What the exercise asks:
Under this line are the records; repeat exactly the lines starting at the one containing "At what coordinates" and ending at the one containing "The height and", omitting pictures.

*** Stored data Section Begins ***

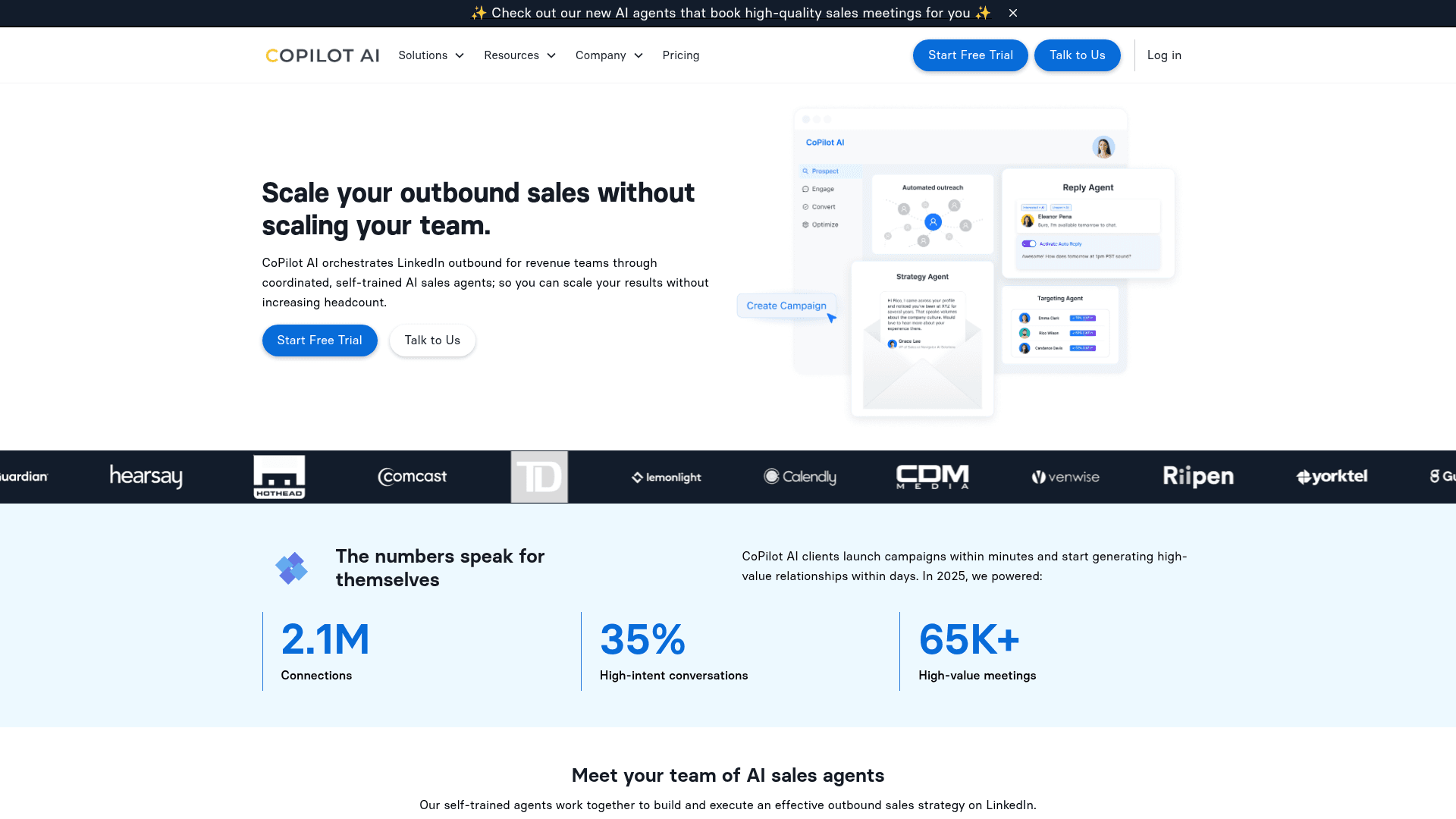
Task: Click the Create Campaign button in illustration
Action: (x=786, y=306)
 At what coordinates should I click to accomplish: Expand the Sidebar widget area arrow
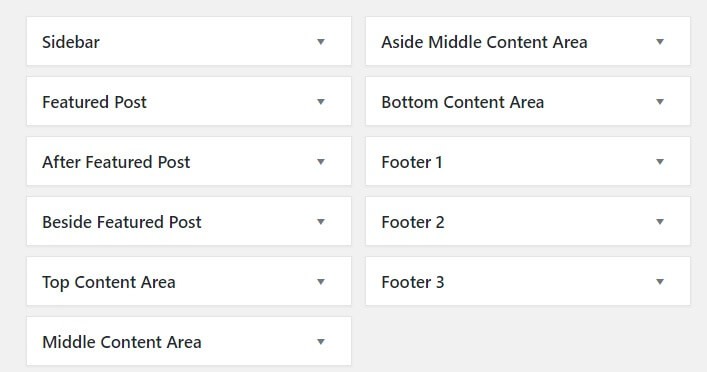coord(321,42)
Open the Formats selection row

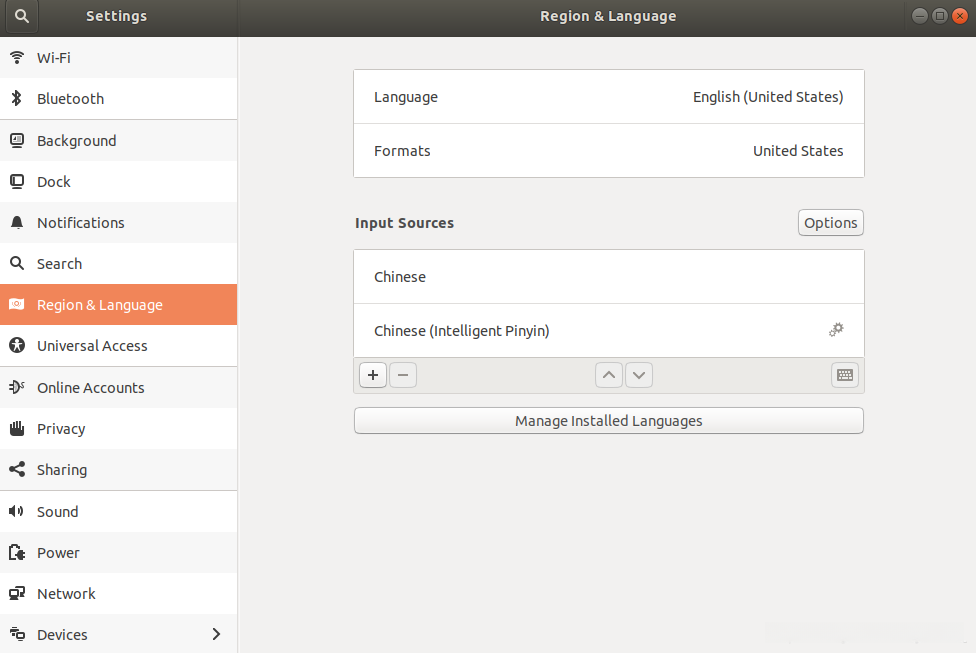tap(608, 151)
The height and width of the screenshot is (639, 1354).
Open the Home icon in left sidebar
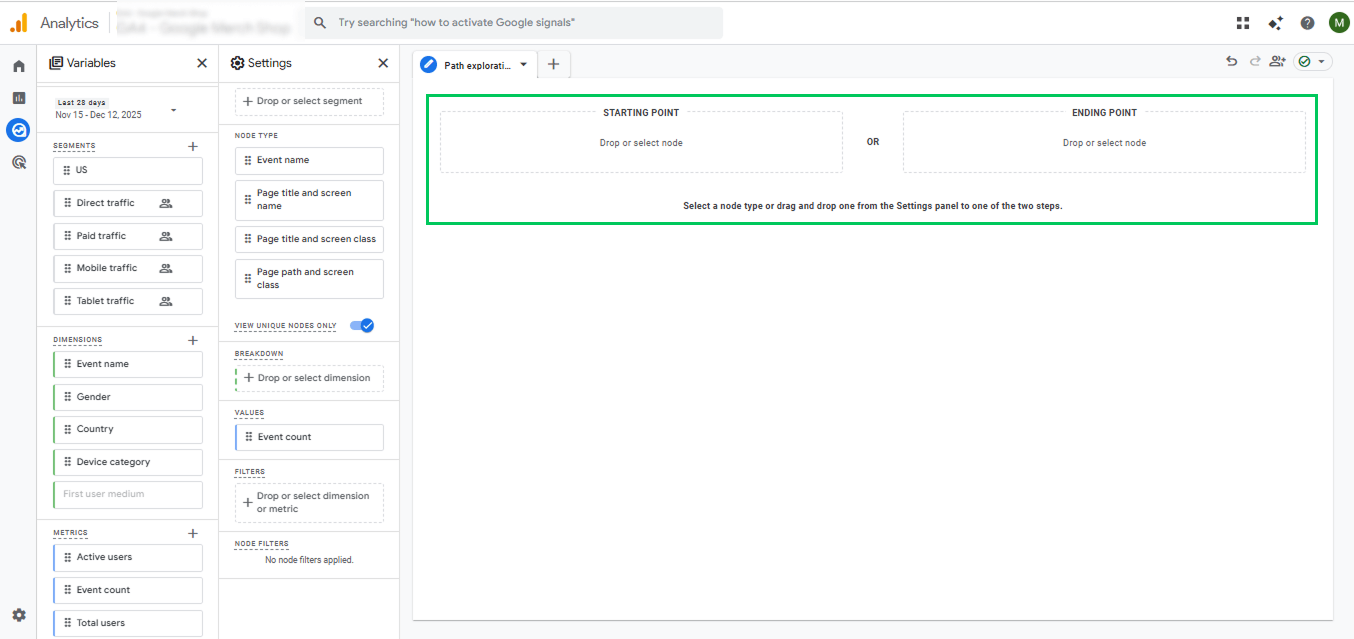point(18,66)
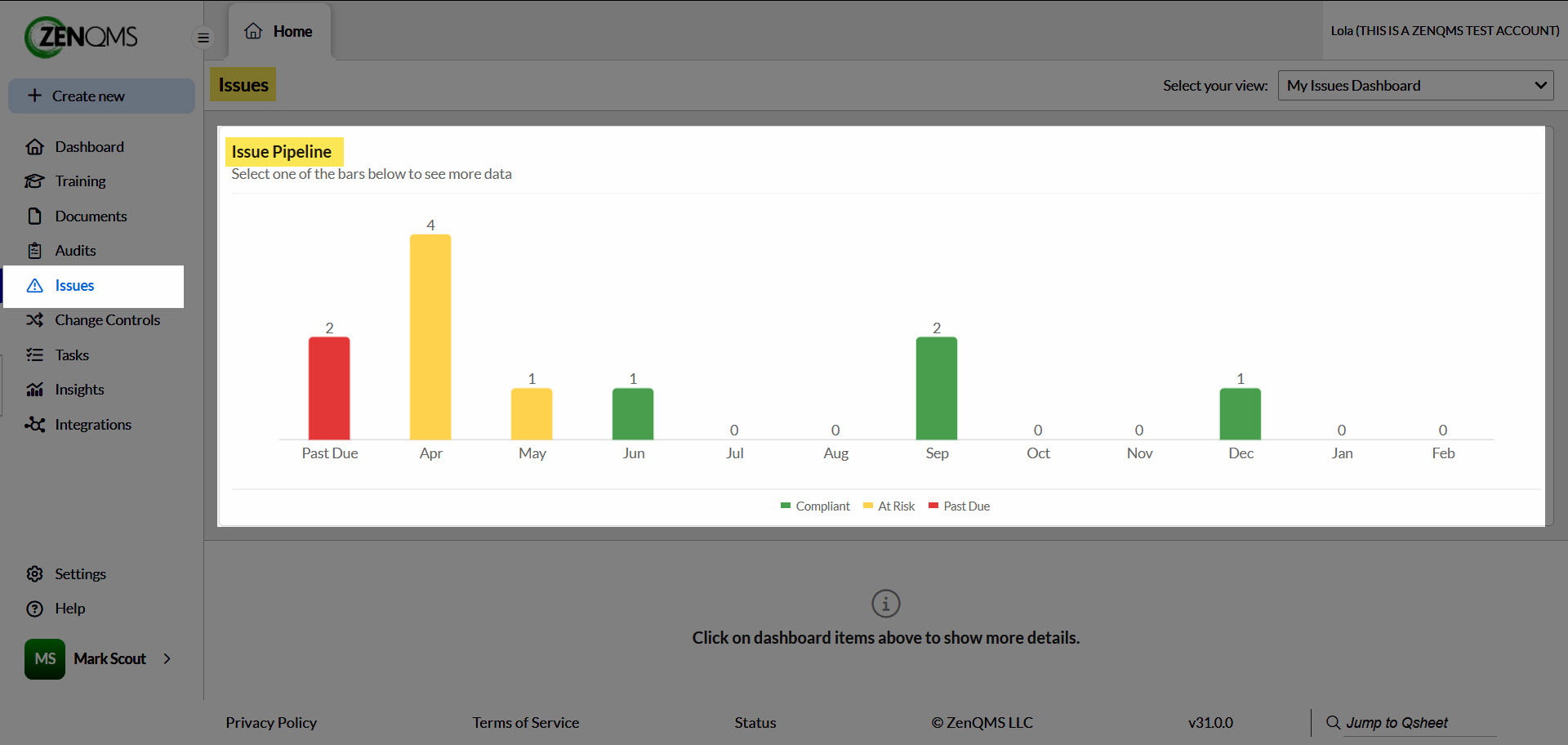Open the My Issues Dashboard view dropdown

[x=1415, y=86]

*** Stored data Section Ends ***

Answer space:
 At what coordinates should I click to accomplish: Expand the Sidebar widget area arrow
coord(321,42)
Open the Formats selection row

tap(608, 151)
The height and width of the screenshot is (639, 1354).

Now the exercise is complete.